During his press conference on the eve of this week’s Wells Fargo Championship, Bubba couldn’t help himself when the topic turned to the break-up between Tiger’s swing coach, Sean Foley, and Sean O’Hair.
“I’ll just go ahead and say it. I think Tiger is going the wrong way,” Watson said. “I think he’s so mental right now with his swing.”
Watson, 31, is an admittedly simple guy from the Florida Panhandle of Bagdad, and it carries over to his golf game.
Bubba never had a swing coach other than his late father, Gerry, and doesn’t get wrapped up in mechanics (as he demonstrates here), even if he is a zealot for shaping shots.
It has served him well since he arrived on Tour in 2006, but in the past year he’s found another gear, with three wins since last June and a playoff loss at the PGA Championship.
Still, winning the “Insurance Slam” – the events sponsored by Travelers, Farmer’s Insurance and Zurich – is a long way from winning the “Tiger Slam.”
Woods’ play has raised plenty of questions, the latest being more left knee problems for the 35-year-old.
Watson isn’t alone when it comes to wondering about Woods’ decision to overhaul his swing under Foley.
But even Johnny Miller, a longtime proponent of Woods’ rejoining Butch Harmon, was coming around on Woods’ work with Foley heading into the Masters.
Woods was in contention until he missed a couple of short putts on the back nine to finish tied for fourth.

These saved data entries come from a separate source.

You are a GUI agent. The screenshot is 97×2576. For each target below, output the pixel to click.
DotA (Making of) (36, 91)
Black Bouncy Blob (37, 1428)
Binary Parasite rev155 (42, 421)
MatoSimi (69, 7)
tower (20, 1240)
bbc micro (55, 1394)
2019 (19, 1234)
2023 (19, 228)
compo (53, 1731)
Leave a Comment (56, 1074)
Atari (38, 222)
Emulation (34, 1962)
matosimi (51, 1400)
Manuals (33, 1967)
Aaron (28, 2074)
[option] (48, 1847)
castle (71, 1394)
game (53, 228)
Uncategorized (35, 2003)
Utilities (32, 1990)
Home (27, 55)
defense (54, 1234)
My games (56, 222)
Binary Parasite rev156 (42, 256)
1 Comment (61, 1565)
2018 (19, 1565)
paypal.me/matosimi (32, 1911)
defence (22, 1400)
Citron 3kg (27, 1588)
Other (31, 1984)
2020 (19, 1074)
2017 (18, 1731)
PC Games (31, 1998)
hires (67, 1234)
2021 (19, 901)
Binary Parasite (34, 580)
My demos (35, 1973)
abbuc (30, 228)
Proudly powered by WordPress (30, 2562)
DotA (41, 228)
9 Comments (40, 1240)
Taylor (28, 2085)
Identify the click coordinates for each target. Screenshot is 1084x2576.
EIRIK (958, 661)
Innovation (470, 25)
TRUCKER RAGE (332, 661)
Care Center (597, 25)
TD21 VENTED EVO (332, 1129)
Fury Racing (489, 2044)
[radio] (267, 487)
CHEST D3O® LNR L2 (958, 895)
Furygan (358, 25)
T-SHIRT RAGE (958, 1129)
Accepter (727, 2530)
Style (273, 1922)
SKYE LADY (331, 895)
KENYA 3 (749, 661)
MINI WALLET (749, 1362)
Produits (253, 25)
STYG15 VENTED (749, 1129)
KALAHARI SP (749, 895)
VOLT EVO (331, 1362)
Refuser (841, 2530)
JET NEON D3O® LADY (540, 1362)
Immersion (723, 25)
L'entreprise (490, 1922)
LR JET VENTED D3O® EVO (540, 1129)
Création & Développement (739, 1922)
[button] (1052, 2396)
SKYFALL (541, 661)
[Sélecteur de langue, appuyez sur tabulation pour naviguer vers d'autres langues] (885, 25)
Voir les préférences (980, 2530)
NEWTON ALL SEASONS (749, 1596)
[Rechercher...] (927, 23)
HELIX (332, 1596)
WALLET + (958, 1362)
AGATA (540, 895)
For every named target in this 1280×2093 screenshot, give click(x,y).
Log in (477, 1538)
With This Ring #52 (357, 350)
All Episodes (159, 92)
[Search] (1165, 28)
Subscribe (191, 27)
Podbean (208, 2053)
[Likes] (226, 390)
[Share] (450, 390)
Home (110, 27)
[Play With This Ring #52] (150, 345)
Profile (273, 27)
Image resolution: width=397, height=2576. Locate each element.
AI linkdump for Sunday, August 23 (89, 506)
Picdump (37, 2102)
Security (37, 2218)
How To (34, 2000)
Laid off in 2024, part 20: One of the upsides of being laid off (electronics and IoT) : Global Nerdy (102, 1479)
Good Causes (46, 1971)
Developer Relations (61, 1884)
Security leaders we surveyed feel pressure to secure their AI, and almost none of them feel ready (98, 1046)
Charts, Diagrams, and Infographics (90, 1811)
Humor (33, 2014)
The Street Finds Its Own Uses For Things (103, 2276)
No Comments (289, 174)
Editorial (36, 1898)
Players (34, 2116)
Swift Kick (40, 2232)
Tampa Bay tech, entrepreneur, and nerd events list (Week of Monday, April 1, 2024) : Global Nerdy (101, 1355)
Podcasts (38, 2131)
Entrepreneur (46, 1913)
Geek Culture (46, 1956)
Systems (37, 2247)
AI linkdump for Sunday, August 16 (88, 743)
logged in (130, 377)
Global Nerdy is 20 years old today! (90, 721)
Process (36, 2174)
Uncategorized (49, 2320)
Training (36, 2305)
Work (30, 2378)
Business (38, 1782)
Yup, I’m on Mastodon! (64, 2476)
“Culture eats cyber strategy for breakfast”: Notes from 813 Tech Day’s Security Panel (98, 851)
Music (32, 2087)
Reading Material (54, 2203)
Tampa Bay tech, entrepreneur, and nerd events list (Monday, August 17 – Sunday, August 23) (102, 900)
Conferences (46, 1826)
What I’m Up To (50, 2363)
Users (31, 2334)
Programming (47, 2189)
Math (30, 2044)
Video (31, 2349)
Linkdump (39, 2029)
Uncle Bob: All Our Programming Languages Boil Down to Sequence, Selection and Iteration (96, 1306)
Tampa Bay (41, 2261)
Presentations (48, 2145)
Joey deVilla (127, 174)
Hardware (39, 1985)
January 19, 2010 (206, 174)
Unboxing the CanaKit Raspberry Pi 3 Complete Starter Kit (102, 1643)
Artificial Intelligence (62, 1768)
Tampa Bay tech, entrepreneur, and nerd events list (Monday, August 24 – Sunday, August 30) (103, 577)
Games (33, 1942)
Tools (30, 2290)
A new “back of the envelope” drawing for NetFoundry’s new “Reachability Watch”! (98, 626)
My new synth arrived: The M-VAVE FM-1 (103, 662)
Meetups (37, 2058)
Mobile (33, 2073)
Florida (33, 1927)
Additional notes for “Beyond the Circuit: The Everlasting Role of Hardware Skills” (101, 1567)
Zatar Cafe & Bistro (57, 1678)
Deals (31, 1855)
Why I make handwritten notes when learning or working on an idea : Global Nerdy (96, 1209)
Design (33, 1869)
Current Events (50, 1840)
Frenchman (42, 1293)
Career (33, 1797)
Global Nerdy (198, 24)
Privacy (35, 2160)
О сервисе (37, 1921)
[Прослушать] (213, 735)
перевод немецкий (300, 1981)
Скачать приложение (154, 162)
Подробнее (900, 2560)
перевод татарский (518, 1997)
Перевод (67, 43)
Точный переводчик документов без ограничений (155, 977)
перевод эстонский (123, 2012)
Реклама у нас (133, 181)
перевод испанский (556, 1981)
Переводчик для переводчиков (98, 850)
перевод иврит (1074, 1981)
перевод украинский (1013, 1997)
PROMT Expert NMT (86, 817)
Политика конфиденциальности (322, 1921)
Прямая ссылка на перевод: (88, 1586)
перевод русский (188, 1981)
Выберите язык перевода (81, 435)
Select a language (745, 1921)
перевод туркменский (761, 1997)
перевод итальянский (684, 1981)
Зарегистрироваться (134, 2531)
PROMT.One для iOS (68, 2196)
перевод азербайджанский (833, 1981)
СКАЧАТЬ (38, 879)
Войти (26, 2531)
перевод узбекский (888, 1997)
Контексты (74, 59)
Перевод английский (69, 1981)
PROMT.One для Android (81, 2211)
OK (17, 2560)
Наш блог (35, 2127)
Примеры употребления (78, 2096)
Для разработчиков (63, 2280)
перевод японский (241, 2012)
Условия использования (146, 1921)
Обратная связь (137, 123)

Bubba has every right to speak his mind, especially based on his recent track record and his experiences as a player.
“I’m good friends with Sean Foley, I’m good friends with Hank Haney, with Butch,” he said. “I know them as people, I know them as friends, but I don’t ask them for advice.”
But even if Woods never becomes the force he was, and it’s sure looking that way, players making $1.15 million for winning events like the Zurich Classic might think twice before doing anything but giving thanks to Tiger … every chance they get.